Opinion
64617.
DECIDED OCTOBER 12, 1982.
Mutiny in penal institution. Tattnall Superior Court. Before Judge Findley.
John G. Branan, for appellant.
Dupont Cheney, District Attorney, Michael J. Bowers, Attorney General, Robert S. Stubbs II, Executive Assistant Attorney General, John C. Walden, Marion O. Gordon, Senior Assistant Attorneys General, W. Davis Hewitt, Assistant Attorney General, for appellee.
The defendant appeals his convictions on three counts of mutiny in a penal institution. Held:
1. There is no indication that any of the prospective jurors had formed fixed opinions as to the defendant's guilt or innocence; and, consequently, the trial court did not abuse its discretion in denying the defendant's motion for change in venue. See Coleman v. State, 237 Ga. 84, 90 ( 226 S.E.2d 911) (1976); Baker v. State, 245 Ga. 657, 659 (2) ( 266 S.E.2d 477) (1980).

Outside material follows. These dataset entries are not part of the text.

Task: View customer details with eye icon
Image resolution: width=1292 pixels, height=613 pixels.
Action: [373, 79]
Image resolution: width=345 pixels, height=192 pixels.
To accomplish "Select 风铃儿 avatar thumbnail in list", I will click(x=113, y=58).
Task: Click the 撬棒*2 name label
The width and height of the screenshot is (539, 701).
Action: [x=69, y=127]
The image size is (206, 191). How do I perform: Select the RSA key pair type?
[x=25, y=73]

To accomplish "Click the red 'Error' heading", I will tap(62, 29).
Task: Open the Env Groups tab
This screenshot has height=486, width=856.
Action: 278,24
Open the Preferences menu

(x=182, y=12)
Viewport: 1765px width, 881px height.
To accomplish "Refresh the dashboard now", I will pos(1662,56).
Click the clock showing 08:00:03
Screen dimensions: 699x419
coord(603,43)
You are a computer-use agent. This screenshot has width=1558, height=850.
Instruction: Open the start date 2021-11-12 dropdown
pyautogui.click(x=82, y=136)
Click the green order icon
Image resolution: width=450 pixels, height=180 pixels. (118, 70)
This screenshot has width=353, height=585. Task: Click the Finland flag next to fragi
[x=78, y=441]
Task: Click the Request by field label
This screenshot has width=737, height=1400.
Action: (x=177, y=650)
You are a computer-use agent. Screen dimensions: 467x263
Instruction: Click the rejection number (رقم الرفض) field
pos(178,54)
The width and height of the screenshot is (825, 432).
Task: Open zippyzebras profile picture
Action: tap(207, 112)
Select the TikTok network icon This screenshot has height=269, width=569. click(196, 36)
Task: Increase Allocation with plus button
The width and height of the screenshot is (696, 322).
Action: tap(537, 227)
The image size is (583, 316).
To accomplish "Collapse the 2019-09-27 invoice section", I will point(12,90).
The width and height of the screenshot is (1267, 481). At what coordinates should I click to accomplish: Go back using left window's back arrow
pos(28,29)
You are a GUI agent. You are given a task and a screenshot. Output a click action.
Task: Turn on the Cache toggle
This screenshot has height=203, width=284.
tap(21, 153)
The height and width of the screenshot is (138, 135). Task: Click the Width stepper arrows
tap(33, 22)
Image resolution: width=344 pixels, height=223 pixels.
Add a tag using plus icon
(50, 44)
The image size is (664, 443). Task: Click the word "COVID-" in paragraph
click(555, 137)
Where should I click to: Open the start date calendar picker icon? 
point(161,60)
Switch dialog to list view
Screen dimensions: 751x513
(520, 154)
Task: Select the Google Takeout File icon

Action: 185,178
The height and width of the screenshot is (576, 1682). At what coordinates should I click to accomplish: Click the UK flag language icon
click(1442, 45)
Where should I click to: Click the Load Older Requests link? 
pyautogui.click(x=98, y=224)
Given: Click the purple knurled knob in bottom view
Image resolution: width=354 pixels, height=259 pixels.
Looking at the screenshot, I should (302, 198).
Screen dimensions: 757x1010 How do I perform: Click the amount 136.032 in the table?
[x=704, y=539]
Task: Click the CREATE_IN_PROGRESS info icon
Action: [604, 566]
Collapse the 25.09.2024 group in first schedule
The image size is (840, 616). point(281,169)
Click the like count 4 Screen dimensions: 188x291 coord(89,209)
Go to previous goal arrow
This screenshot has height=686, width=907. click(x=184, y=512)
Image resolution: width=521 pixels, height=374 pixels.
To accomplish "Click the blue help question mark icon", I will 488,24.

2. The evidence was sufficient to enable a rational trier of fact to find the defendant guilty beyond a reasonable doubt. Jackson v. Virginia, 443 U.S. 307, 310 (99 SC 2781, 61 L.Ed.2d 560) (1979); Baldwin v. State, 153 Ga. App. 35, 37 ( 264 S.E.2d 528) (1980). Judgment affirmed. McMurray, P. J., and Birdsong, J., concur.